Dzibilchaltún, Yucatán, México

11 September 2001

About halfway between Mérida and Progresso lie the ruins of Dzibilchaltún, an important centre in the ancient world of the Maya. The name means ‘The place with writing on the stones.’

View framed by the doorway of the of Templo de las Siete Muñecas looking out over the ruins of a stone building and four-sized stone stela on a raised platform. A path leads past the ruins, through the low jungle, and towards the horizon.

Dzibilchaltún covers an area of about 16 square kilometres, in which there are about 8400 structures. The central part of the site covers three square kilometres, which includes several temples and pyramids, as well as a cenote of unknown depth, one of the largest in the Yucatán. Many of the structures date back as far as 500 B.C.

From downtown Mérida, you can catch a colectivo that stops down the road from the temple. A 10 minute hike from there along a trail through the jungle gets you to the entrance to the site, where they charge 50 pesos per person ($7.50 CDN) to get in. The day we arrived, it was a scorching 40-something degrees, with 100% humidity, so the fact that the small museum on the site was air-conditionned was worth the price of admission in itself.

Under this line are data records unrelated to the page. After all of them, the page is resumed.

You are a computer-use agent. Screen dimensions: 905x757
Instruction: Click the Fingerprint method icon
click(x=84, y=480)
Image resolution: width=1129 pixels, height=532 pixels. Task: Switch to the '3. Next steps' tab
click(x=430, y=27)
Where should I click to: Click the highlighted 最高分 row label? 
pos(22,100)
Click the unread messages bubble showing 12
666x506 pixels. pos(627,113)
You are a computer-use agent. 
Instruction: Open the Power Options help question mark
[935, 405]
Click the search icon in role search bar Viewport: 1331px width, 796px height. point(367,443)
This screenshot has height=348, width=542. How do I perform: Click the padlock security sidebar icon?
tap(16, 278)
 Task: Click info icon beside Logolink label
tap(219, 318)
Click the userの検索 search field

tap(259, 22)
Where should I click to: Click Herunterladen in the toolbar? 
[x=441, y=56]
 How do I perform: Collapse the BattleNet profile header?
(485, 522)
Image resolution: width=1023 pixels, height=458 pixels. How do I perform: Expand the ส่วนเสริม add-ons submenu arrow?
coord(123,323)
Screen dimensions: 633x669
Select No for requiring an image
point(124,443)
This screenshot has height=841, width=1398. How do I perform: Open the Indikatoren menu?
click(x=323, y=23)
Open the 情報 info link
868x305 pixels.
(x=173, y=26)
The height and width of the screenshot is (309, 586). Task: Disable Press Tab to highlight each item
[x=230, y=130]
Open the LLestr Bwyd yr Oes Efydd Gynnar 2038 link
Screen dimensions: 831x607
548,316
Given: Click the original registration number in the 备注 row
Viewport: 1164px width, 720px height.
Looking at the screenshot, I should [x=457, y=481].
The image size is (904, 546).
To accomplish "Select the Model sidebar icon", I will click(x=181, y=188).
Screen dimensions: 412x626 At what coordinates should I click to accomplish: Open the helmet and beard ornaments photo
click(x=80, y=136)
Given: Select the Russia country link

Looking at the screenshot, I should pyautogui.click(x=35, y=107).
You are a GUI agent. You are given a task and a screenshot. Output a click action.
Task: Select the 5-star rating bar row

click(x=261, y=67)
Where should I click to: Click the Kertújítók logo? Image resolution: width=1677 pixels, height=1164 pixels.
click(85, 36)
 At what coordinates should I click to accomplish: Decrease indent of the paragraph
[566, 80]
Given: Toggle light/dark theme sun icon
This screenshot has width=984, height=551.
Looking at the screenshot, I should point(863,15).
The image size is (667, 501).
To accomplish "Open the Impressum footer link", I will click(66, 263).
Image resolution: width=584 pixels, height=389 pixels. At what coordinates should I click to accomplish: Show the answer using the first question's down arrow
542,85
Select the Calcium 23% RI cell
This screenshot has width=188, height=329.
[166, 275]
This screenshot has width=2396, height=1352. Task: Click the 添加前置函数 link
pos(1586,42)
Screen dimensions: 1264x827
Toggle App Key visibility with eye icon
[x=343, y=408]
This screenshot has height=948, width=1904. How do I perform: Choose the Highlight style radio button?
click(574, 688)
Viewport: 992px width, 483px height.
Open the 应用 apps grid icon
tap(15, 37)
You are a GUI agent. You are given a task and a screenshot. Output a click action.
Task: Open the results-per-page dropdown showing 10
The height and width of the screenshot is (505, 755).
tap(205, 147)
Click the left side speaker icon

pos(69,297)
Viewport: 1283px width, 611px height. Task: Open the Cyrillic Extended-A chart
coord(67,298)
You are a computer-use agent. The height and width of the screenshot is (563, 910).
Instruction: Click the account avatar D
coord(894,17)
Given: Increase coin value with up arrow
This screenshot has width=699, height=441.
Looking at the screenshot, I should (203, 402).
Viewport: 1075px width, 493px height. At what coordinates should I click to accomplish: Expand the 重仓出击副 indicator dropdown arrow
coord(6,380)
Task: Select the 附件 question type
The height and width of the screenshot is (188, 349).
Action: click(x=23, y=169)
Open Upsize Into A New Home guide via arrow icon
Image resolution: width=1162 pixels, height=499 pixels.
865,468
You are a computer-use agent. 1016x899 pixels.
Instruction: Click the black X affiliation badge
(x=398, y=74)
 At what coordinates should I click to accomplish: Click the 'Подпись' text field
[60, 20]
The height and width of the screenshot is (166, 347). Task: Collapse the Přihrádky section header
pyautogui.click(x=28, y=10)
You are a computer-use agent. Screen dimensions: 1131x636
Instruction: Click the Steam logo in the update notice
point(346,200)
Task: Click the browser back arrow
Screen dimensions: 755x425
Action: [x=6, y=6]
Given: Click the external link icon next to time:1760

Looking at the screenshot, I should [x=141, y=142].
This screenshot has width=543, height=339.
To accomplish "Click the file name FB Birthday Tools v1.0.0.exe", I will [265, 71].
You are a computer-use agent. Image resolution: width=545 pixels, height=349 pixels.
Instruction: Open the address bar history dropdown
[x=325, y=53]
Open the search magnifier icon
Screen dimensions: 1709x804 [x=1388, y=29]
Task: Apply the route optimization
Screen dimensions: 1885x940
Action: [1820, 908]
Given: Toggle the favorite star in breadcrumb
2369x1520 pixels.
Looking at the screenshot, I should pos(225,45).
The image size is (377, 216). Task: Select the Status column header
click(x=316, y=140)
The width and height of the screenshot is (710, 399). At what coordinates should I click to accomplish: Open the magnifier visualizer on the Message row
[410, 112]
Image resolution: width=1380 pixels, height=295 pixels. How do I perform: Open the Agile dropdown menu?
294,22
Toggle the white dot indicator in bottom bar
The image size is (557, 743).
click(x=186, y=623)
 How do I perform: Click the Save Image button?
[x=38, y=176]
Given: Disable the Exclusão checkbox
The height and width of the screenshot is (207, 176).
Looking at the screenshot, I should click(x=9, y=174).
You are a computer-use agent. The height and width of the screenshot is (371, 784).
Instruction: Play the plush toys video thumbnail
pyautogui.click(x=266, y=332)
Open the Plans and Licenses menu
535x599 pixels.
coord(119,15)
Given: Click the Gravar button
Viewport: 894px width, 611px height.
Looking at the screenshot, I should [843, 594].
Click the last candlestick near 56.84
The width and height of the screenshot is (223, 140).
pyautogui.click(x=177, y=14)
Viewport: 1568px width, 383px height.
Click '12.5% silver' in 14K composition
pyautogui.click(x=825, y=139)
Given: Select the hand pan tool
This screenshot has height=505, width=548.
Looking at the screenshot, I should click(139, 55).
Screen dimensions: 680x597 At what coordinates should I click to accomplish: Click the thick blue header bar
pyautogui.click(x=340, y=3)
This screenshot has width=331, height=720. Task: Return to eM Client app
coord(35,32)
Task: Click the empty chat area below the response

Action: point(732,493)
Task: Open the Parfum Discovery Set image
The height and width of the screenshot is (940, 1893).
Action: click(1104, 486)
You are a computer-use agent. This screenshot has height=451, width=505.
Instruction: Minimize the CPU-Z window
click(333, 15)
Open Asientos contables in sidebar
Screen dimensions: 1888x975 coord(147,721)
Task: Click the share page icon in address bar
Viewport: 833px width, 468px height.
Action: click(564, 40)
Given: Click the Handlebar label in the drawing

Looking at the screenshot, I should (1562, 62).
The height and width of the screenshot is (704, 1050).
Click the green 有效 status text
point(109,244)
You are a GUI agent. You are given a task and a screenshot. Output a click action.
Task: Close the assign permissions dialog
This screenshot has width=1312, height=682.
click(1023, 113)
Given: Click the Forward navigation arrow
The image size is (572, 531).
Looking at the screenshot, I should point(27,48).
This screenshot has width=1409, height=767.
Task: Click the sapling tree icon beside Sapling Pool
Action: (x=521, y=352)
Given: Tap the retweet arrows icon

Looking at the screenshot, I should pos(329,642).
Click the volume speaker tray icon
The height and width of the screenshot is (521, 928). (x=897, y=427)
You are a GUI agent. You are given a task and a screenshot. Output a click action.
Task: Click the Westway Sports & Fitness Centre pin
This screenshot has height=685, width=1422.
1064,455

The site is divided into two parts, separated by a one kilometre long road. At one end is the Temple of the Seven Dolls, named after seven ceramic dolls found there as offerings to the gods. At the other end is a courtyard, a pyramid, a ball court and the cenote, as well as an open chapel that was constructed during the Colonial era, in the late 16th and early 17th century.

View of the Templo de las Siete Muñecas from the path. In the foreground, a hiker walks toward a large worn stela on a raised platform.

The Temple of the Seven Dolls is probably the most interesting part of the site. At least it was to us. At one time, the temple was adorned with plaster friezes, molded to the shapes of intertwined serpents, hieroglyphs, and masks, though these friezes are no longer on the structure itself. The building is thought to have served as an astronomical observatory, and during the Vernal and Autumnal Equinoxes, an interesting phenonmenon can be seen at sunrise. During the Equinoxes, the sun is perfectly aligned such that the morning sunlight passes directly between two sets of opposing doors on the temple, casting the light down into the courtyard facing the structure. Many people pile into Dzibilchaltún between 5:00 and 6:00 in the morning to witness the sunrise, then run back out and pile into a bus to Chichen Itza to watch the more spectacular effect of the sun casting light in the shape of a giant serpent slithering up the side of the temple there in the afternoon. If you don’t happen to be a teacher who has classes on these days, this is apparently the thing to do.

The cenote on the other side of the site is open for swimming, if you don’t mind thousands of little fish chasing you around the whole time. What’s curious, of course, is that there are any fish at all in the cenotes, since they’re fed by a series of deep, underwater channels of water that snake beneath the entire peninsula. There are no rivers or streams connecting them on the surface, so the fish have to descend to incredible depths (over 100 m) to move between one cenote and the next. From what people have told us, the fish that live in the cenotes are blind, which is kind of cool.

We hiked back out to the road after a few hours of wandering around, the sat waiting for a colectivo to drive by and pick us up. For 30 minutes we sat around, the air totally still and boiling hot, with only the sound of the mosquitos and the cow in the field next to us. I’m not entirely sure what was wrong with it, but the way it hollered made it sound demented and insane. I honestly hope I never drink any milk from that one; no way that’s safe.